Passage shown:
********************
Peter Hennessy is an English historian and academic specialising in the history of government. Since 1992, he has been Attlee Professor of Contemporary British History at Queen Mary University of London.
He was born in Edmonton, the youngest child of William G. Hennessy by his marriage to Edith (Wood-Johnson) Hennessy
Hennessy attended the nearby Our Lady of Lourdes Primary School, and on Sundays he went to St Mary Magdalene church, where he was an altar boy. He was educated at St Benedict's School, an independent school in Ealing, West London. When his father's job led the family to move to the Cotswolds, he attended Marling School, a grammar school in Stroud, Gloucestershire. He went on to study at St John's College, Cambridge, where he was awarded a BA in 1969 and a PhD in 1990. Hennessy was a Kennedy Memorial Scholar at Harvard University from 1971 to 1972.
Hennessy went on to work as a journalist during the 1970s and 1980s. He went on to co-found the Institute of Contemporary British History in 1986.
From 1992 to 2000, Hennessey was professor of contemporary history at Queen Mary and Westfield College, University of London. From 1994 to 1997, he gave public lectures as Professor of Rhetoric at Gresham College, London. From 2001, he has been Attlee professor of contemporary British history at Queen Mary.
********************
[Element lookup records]
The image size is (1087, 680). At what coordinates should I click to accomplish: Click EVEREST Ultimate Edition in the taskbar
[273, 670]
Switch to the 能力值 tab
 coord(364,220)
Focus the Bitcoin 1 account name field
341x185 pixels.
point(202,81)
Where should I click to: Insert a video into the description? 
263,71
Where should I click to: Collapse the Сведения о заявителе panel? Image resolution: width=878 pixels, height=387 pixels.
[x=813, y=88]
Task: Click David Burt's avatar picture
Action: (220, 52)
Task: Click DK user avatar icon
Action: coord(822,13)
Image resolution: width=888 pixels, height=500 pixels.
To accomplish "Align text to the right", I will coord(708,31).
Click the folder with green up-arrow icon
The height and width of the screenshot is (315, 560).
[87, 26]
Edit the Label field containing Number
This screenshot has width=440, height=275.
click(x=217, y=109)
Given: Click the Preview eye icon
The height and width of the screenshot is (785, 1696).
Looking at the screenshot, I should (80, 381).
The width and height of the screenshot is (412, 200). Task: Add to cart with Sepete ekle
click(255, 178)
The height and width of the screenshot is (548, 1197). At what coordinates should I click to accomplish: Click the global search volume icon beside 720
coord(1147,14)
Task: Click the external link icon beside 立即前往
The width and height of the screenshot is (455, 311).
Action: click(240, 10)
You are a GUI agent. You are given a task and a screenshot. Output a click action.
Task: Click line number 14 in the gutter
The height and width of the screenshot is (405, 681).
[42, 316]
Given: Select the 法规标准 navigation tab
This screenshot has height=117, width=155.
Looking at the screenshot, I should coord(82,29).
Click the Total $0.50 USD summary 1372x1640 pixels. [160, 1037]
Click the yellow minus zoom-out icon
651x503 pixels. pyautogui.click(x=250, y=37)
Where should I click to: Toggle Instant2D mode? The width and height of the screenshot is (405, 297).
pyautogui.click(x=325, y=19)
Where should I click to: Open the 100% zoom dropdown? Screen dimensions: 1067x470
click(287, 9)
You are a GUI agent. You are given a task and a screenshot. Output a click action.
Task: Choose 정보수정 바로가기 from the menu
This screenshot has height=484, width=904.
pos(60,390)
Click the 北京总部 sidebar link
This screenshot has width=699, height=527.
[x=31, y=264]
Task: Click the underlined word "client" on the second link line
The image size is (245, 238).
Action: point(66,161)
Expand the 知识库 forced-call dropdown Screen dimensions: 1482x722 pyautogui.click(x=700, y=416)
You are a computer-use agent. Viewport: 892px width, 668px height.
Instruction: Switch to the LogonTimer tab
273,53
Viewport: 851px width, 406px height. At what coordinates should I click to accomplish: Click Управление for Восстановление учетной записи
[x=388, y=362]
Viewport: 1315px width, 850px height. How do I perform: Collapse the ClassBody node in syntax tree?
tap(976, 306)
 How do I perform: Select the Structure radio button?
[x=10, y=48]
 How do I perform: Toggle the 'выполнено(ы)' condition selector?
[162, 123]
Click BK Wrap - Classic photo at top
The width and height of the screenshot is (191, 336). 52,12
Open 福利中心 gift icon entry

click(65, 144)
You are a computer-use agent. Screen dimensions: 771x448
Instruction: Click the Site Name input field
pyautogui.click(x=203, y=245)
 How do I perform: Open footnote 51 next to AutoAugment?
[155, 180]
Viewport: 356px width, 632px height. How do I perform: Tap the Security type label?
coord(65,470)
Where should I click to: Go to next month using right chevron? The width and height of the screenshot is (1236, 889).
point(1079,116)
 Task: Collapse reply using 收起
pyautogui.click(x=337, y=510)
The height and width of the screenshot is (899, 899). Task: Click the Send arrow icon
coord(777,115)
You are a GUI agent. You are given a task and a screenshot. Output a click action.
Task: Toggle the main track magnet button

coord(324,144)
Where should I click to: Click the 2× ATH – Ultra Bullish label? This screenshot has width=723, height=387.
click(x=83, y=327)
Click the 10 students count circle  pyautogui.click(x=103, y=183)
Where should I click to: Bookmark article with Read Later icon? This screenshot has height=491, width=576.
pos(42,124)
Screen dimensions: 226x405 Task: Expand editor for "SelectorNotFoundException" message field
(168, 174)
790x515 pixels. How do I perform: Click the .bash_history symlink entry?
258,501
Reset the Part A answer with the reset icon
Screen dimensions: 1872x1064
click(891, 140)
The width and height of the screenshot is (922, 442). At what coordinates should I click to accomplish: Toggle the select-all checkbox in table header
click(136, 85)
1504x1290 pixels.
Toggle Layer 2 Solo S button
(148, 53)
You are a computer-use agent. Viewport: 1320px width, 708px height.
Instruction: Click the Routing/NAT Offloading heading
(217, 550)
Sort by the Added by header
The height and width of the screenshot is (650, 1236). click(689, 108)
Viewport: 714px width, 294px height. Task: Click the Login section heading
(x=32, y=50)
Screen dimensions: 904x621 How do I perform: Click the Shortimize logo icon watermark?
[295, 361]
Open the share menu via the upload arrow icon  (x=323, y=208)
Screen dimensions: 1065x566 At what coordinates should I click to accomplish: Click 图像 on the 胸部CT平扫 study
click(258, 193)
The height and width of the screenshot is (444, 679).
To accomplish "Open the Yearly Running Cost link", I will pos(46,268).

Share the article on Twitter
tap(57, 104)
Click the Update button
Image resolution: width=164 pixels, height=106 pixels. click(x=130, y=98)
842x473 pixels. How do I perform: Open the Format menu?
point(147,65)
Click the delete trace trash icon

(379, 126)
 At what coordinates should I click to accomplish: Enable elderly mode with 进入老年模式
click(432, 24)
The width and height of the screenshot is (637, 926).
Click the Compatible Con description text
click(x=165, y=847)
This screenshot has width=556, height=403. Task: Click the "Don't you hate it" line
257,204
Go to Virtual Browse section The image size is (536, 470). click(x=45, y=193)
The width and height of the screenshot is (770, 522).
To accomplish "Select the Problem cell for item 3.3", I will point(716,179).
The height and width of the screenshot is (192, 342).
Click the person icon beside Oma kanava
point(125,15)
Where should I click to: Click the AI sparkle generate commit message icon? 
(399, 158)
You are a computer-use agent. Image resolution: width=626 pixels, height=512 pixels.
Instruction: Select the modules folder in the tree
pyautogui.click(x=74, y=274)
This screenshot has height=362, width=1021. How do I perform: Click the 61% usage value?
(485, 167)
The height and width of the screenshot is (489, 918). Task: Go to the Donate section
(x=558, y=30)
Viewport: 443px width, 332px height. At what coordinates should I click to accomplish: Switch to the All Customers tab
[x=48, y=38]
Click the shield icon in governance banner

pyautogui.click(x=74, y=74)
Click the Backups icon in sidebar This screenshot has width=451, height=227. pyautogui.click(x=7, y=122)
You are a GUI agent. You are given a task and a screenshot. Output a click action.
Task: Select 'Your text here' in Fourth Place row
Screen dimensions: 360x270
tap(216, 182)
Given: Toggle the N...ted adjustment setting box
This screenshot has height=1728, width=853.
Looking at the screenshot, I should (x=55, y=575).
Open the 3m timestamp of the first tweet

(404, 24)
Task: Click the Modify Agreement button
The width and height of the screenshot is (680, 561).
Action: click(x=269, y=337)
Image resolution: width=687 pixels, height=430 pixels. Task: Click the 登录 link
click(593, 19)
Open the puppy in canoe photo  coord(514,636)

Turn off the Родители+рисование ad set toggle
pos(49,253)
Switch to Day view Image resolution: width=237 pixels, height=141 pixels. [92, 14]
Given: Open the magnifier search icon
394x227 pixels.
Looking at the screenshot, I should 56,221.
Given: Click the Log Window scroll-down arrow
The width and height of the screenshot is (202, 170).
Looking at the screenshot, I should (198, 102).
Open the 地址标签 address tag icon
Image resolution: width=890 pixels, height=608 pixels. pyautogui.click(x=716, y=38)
********************
Given request 1:
According to the biography of Peter Hennessy, why did he attend Marling School in Stroud?
Given request 2:
In the entries, duplicate the lines from the one containing "Click the delete trace trash icon" up to and including the one containing "Go to Virtual".

Written response 1:
He attended Marling School because his father's job led the family to move to the Cotswolds.

Written response 2:
Click the delete trace trash icon

(379, 126)
 At what coordinates should I click to accomplish: Enable elderly mode with 进入老年模式
click(432, 24)
The width and height of the screenshot is (637, 926).
Click the Compatible Con description text
click(x=165, y=847)
This screenshot has width=556, height=403. Task: Click the "Don't you hate it" line
257,204
Go to Virtual Browse section The image size is (536, 470). click(x=45, y=193)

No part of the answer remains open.